▶ _Exercise instructions_:
Where the word "Post" occurs in a line of the data, return the whole line.

Data excerpts
•••

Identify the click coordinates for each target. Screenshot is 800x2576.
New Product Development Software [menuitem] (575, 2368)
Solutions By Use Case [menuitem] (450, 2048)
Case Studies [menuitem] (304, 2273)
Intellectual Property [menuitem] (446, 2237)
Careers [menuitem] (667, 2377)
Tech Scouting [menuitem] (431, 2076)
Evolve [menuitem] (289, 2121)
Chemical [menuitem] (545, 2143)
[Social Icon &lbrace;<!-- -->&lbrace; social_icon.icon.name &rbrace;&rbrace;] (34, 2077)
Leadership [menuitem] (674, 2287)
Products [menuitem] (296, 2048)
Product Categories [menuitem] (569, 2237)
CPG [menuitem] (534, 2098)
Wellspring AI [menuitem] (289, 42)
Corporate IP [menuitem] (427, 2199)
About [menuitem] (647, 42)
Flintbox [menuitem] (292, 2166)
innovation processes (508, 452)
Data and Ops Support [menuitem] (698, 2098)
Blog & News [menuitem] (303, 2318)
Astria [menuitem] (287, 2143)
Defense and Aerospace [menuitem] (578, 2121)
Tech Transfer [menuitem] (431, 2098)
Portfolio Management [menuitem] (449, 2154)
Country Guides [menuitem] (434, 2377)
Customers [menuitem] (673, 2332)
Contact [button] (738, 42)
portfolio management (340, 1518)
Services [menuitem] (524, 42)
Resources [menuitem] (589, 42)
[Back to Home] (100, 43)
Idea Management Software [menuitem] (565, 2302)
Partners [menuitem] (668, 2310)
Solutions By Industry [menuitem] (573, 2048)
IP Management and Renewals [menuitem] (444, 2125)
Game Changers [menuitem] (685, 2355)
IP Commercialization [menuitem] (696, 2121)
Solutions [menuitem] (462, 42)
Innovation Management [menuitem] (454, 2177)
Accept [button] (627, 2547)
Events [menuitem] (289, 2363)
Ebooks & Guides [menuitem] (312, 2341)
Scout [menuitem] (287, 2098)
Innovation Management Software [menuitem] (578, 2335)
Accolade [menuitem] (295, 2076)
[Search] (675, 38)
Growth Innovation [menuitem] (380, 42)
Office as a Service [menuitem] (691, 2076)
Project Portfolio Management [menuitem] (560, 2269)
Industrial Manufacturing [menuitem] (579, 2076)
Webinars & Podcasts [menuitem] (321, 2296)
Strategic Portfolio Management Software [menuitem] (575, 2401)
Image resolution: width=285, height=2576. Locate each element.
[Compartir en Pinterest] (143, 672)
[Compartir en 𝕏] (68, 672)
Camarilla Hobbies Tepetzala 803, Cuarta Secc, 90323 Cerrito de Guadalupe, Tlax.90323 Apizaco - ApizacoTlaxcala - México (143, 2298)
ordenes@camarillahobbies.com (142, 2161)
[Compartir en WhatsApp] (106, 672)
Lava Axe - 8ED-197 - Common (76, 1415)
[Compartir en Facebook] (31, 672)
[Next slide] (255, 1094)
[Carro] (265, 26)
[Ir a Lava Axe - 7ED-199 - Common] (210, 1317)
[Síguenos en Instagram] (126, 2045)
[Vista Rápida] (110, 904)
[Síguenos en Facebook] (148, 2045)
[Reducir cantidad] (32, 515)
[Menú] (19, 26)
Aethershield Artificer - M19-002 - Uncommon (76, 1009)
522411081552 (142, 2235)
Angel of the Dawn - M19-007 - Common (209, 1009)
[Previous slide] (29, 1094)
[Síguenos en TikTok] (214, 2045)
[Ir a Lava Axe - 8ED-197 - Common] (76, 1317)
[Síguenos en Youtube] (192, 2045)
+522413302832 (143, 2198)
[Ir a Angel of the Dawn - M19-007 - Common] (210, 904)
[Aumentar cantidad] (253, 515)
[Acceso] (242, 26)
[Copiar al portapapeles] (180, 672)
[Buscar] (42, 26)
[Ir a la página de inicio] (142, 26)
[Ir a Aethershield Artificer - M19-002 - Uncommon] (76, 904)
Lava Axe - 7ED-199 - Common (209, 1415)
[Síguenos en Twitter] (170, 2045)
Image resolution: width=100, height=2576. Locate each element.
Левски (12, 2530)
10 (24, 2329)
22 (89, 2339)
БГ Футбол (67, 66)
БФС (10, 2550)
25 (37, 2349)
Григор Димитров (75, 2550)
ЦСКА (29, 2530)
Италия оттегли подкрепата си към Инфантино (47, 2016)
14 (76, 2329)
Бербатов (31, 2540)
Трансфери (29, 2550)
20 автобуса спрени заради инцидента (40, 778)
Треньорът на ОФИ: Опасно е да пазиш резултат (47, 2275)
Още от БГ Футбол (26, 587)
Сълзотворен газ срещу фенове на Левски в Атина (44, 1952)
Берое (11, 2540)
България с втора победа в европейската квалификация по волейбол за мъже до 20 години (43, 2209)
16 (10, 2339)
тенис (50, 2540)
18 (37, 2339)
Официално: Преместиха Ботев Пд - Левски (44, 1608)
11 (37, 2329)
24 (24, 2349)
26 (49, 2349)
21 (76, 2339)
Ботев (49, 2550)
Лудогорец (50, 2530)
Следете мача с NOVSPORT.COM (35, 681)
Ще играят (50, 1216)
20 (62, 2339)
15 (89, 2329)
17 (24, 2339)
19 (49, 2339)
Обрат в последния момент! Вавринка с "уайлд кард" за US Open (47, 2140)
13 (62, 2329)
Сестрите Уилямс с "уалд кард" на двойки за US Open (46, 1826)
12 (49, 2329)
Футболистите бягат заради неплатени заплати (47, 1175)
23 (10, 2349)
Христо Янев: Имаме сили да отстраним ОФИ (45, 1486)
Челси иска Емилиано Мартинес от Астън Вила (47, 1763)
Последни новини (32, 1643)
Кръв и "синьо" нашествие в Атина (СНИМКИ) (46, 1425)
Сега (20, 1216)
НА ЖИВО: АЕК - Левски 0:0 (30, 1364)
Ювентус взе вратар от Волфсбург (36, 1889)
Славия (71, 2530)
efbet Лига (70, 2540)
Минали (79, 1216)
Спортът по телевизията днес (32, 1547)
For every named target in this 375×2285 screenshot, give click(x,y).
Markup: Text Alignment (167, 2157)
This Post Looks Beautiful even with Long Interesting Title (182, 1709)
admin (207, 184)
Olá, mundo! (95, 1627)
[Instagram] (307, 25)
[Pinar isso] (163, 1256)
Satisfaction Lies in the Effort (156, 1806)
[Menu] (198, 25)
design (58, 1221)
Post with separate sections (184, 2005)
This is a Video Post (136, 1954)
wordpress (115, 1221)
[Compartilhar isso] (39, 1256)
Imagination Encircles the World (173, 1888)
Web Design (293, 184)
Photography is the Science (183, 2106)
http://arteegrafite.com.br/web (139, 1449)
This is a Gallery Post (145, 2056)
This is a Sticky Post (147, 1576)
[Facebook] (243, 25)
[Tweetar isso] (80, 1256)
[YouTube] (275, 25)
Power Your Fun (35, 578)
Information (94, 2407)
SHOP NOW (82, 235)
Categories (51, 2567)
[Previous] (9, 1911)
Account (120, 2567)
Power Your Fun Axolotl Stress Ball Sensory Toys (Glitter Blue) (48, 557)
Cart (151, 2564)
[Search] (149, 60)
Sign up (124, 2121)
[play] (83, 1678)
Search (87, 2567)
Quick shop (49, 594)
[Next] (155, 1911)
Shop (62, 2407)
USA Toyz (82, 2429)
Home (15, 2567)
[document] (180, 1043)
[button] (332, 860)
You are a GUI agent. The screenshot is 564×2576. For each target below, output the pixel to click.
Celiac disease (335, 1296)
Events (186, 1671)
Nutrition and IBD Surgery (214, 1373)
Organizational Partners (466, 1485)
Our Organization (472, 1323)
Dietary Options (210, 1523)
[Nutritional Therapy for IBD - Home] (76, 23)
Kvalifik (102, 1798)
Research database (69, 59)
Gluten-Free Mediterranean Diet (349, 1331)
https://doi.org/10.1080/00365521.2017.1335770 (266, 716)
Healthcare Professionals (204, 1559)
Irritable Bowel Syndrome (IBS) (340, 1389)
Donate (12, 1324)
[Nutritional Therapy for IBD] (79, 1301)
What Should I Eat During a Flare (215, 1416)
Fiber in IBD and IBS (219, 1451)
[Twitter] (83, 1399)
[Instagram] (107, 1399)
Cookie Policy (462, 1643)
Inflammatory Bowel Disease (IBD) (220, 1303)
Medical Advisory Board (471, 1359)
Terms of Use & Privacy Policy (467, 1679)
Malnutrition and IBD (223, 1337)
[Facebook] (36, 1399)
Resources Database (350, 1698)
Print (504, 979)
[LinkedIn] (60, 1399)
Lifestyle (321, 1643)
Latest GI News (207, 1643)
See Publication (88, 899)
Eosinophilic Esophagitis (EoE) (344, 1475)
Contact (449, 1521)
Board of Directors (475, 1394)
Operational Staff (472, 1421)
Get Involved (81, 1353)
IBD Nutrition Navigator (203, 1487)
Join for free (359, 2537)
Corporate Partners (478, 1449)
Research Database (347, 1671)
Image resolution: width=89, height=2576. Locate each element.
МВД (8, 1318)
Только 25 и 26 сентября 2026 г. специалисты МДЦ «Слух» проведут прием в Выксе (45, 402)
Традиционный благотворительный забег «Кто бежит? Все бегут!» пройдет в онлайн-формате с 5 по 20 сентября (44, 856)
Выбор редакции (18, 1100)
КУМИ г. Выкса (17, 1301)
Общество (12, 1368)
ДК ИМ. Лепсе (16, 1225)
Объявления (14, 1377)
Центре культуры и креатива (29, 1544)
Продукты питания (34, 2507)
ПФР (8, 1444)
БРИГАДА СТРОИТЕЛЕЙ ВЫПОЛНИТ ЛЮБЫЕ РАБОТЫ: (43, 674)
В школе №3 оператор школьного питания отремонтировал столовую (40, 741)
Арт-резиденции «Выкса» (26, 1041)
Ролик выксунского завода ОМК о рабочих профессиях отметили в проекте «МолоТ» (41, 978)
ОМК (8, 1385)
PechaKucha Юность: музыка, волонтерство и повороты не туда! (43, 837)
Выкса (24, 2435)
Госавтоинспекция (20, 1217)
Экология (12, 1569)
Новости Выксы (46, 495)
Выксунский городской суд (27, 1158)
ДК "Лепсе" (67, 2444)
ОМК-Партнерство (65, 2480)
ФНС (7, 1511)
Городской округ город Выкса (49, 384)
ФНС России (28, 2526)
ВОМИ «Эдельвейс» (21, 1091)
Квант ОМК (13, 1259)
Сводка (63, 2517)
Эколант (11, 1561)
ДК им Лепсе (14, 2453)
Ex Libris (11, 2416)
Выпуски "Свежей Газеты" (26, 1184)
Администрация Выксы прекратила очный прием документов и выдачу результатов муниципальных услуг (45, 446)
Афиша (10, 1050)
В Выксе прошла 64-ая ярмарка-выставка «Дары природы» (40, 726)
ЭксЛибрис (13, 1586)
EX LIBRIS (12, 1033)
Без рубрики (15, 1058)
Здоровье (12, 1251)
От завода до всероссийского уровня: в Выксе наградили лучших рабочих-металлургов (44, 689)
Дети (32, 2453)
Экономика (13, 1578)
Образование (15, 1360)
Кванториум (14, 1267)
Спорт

•••

▶ _Written response_:
This Post Looks Beautiful even with Long Interesting Title (182, 1709)
Post with separate sections (184, 2005)
This is a Video Post (136, 1954)
This is a Gallery Post (145, 2056)
This is a Sticky Post (147, 1576)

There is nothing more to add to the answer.